What would we do without coal?
The first half of 2021 saw a massive 20% drop in wind power consumption in Germany…while “coal power saw a renaissance.”
In the latest climate video, Die kalte Sonne cites a variety of electric utility companies and electric power trade associations concerning electric power consumption in Germany for the first half of 2021.
Here we find a number of surprises.
Image cropped from Die kalte Sonne.
Wind power consumption tumbles 20%
The share of renewable energies in gross electric power consumption in the first half of 2021 fell from 50% to 43% compared to a year earlier,” Die kalte Sonne reports. “The production of onshore and offshore wind energy decreased by 20%.”
Unfavorable weather conditions
The reason for the steep drop, according to the findings, was due to unfavorable weather conditions. “This year, especially in the first quarter, the wind was particularly still and the sun output was low.”
Solar energy output on the other hand rose a modest 2%.
Coal picked up the slack
So where did all the missing electric power come from?
According to Die kalte Sonne:
Coal energy saw a renaissance.

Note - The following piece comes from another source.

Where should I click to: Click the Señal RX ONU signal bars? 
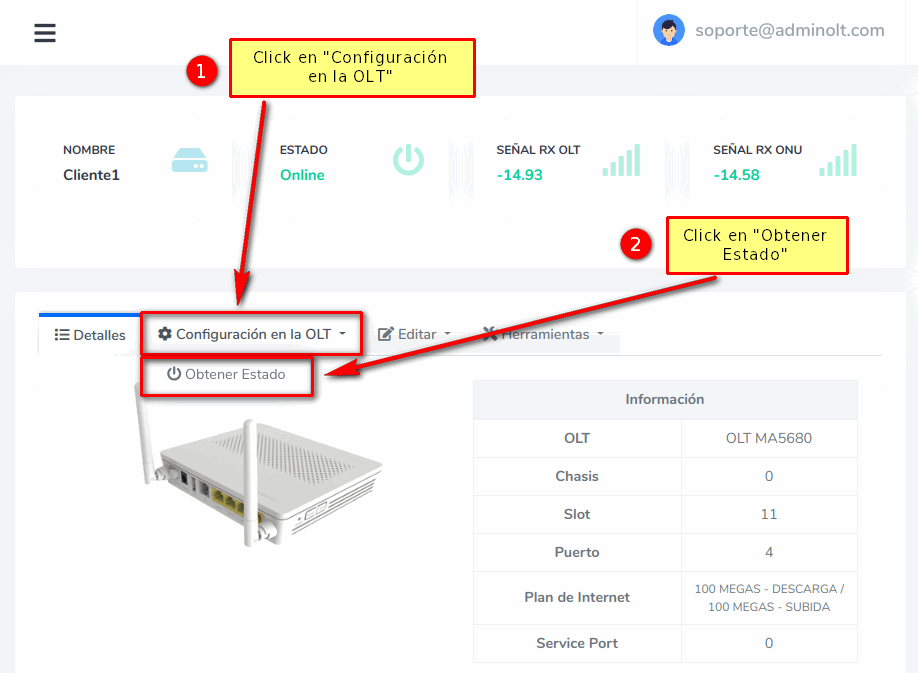pyautogui.click(x=838, y=160)
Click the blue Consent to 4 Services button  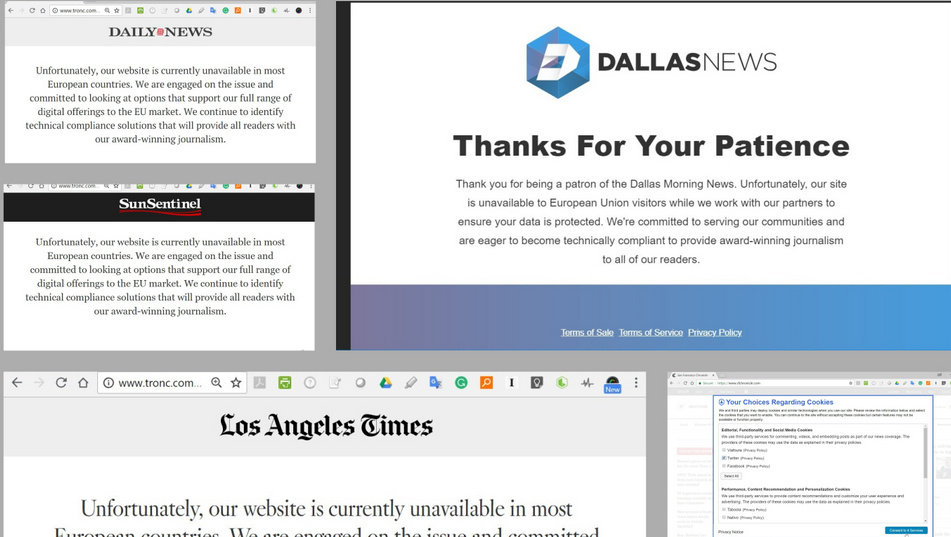[x=905, y=530]
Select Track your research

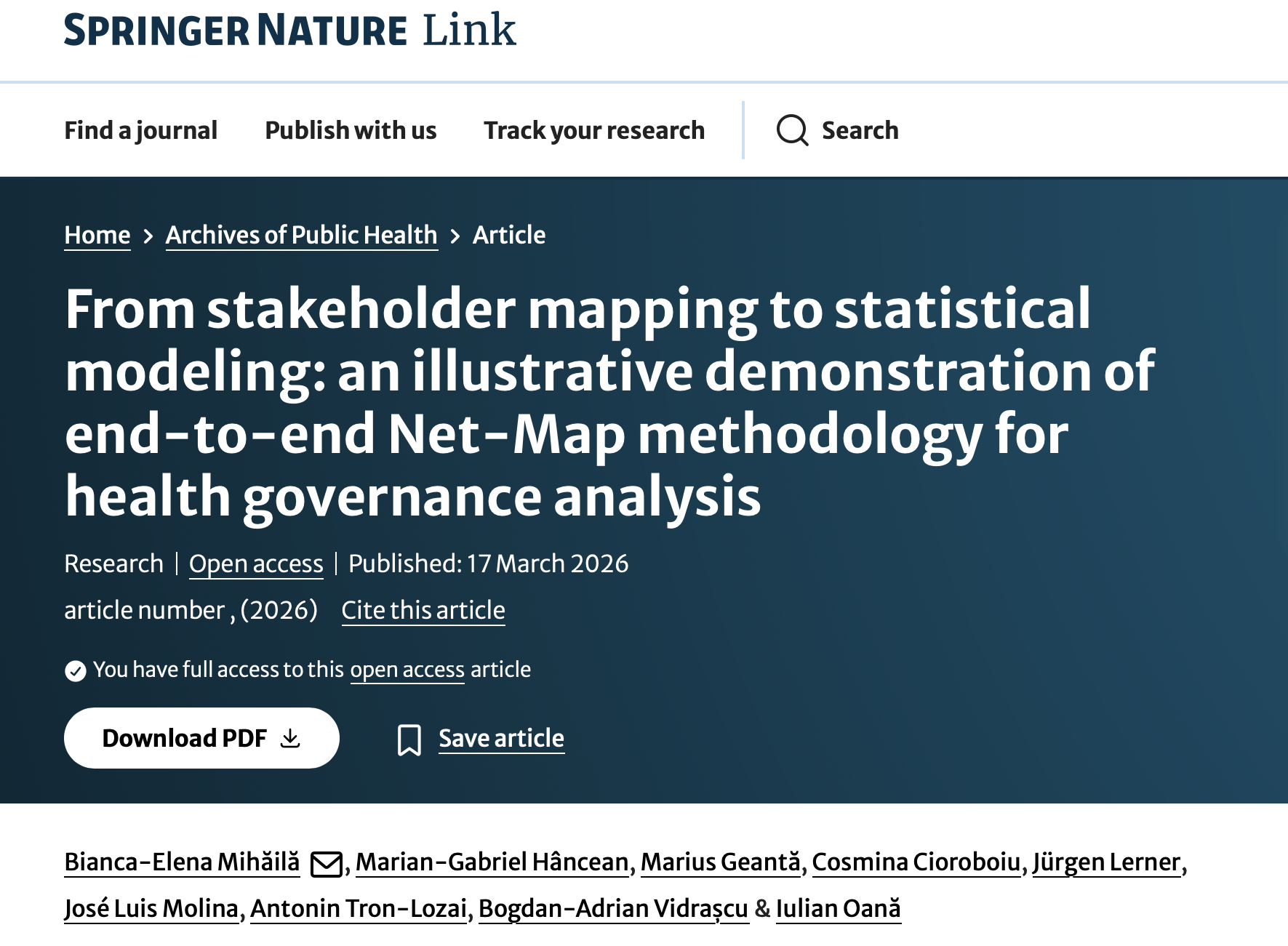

Brown coal [lignite] power plants produced 45.8 terawatt-hours of the net power – that is the power mix that comes out of the outlet. That’s a strong increase of 37.6% compared to 2020, when only 33.6 terawatt-hours were produced.
The net production by black coal power plants also increased, by 38.9% to 20.4 terawatt-hours after 14.4 terawatt-hours in 2020.”
In total, that means total coal power rose from 48 terawatt-hours to 66.2 terawatt hours, a whopping 38% increase!